Hearing stories of the unimaginable suffering and loss these human beings have and continue to endure is something that is still very difficult for me to wrap my mind around. I held back tears as an elderly patient shared with us that her beloved home and all that she owned, in a Kyiv suburb called Irpin was completely decimated by Russian forces. She shared with us through tears how difficult it was for her to sleep at night. We sat with her awhile. The pain in her blue eyes as she shared her suffering with us is a memory permanently etched into my mind. She tried to pay us with no prevail and thanked us with such sincerity. We hugged before she left. I wished I could do more.
Sadly that story wasn’t uncommon. One of our patients we met in a town called Dashava was a 73 year old woman who shared with us that she spends her evenings taking English lessons. She kept moving forward despite the war and being displaced from her home in eastern Ukraine. Another woman I met spent her days caring for her fellow Ukrainians as her husband and son fought in the war. She was gracious with her stories she shared and she even gave me a hand carved pen as a gift.
In between seeing patients, I looked outside of the mobile clinic window to see children playing with a little white dog. The kids were laughing as the dog licked their faces and wagged his tail in excitement. It reminded me of this young girl we met at the refugee center in Warsaw who eagerly showed everyone she could her little white field mouse. She giggled in excitement as she placed him in a flower pot and watched him as he adventured through the violets.
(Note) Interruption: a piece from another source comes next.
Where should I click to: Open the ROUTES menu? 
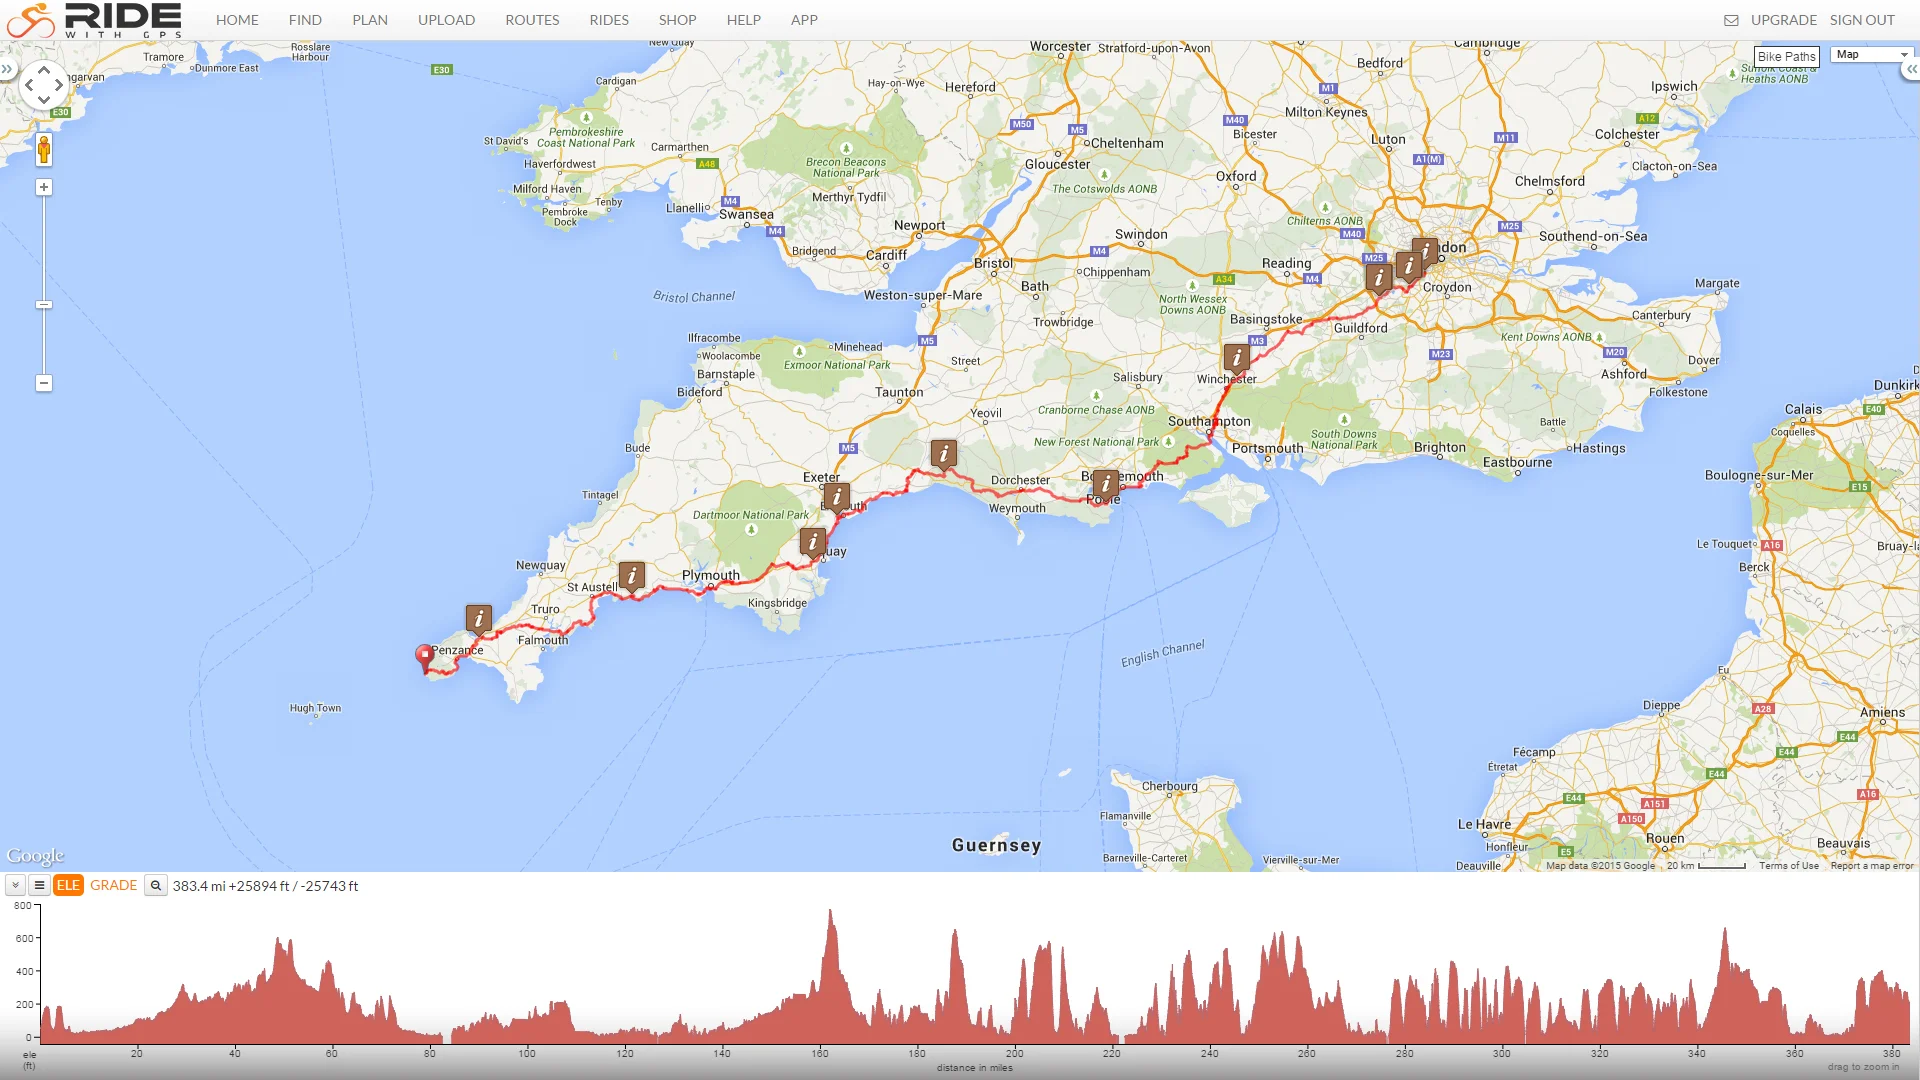tap(532, 20)
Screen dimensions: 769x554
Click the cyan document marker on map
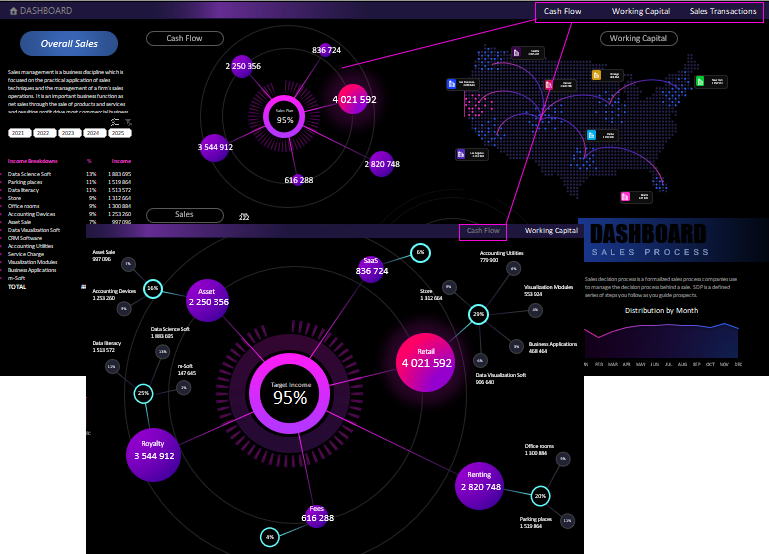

Despite the trauma endured, the people of Ukraine’s kindness, generosity and resilience shined brightly and I was left in awe of the strength of the human spirit. At the conclusion of each day of work, we were welcomed inside to eat a hot bowl of homemade borscht.
Nurses hold a unique position in that every day they face humanity in its most raw form—facing life and death through the eyes of their patients; holding space for their patients in their most vulnerable and at times darkest season of their life. With that comes great responsibility, immense challenges, and also beautiful opportunities to serve another. It’s no question that nurses go above and beyond for their patients. There is an art and science to nursing and we each hold a special quality within us that enables us to provide care in a way that’s unique only to you.
Sometimes I get caught up with how I can be doing more but I’ve realized using what you have, even if seemingly small, can mean more to another person than you think.
A smile, a kind word, one’s very presence, can mean more than we realize.
I know that because the travel nurses coming from around the country did more than help care for patients in a pandemic; they also shared a burden and provided relief to their fellow nurses. I know that because that big bowl of homemade borscht at the end of a long day was more than just dinner to me. In both instances I felt cared for and seen, and it was a window into the kindness and strength of humanity even in the midst of tragedy.
We’re all in this life together.
It was a very quick week for our two-person medical team plus our driver/logistics coordinator, but I’ll forever carry with me the time, the stories, and the people I’ve met. Our patients kept thanking us and told us they were grateful we were there to “heal them.” They said, “This is exactly what we needed, not just the medical care but to know someone from another country cares about us.”